Don't Throw Away Your Beams: Improving Consistency-based Uncertainties in LLMs via Beam Search
Ekaterina Fadeeva, Maiya Goloburda, Aleksandr Rubashevskii, Roman Vashurin, Artem Shelmanov, Preslav Nakov, Mrinmaya Sachan, Maxim Panov
TL;DR
The paper tackles unreliable uncertainty estimates from multinomial decoding in consistency-based UQ for LLMs by introducing beam search as a diverse, high-probability candidate generator. It develops a beam-weighted estimator, provides a distribution-free condition under which it outperforms multinomial sampling, and extends the approach to several existing UQ methods. Empirically, across six QA datasets and multiple models, beam-guided uncertainty yields state-of-the-art performance and reduced variance, especially for short outputs. The work offers practical guidance for deploying UQ in safety-critical LLM applications and lays groundwork for future white-box and black-box extensions.
Abstract
Consistency-based methods have emerged as an effective approach to uncertainty quantification (UQ) in large language models. These methods typically rely on several generations obtained via multinomial sampling, measuring their agreement level. However, in short-form QA, multinomial sampling is prone to producing duplicates due to peaked distributions, and its stochasticity introduces considerable variance in uncertainty estimates across runs.
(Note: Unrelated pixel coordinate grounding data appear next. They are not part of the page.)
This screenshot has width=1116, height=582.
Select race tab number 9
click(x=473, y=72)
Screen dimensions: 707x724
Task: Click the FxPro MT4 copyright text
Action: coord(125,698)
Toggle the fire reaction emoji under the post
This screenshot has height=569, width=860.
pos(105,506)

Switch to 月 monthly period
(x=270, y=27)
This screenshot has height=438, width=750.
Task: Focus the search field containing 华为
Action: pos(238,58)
We introduce a new family of methods that employ beam search to generate candidates for consistency-based UQ, yielding improved performance and reduced variance compared to multinomial sampling. We also provide a theoretical lower bound on the beam set probability mass under which beam search achieves a smaller error than multinomial sampling. We empirically evaluate our approach on six QA datasets and find that its consistent improvements over multinomial sampling lead to state-of-the-art UQ performance.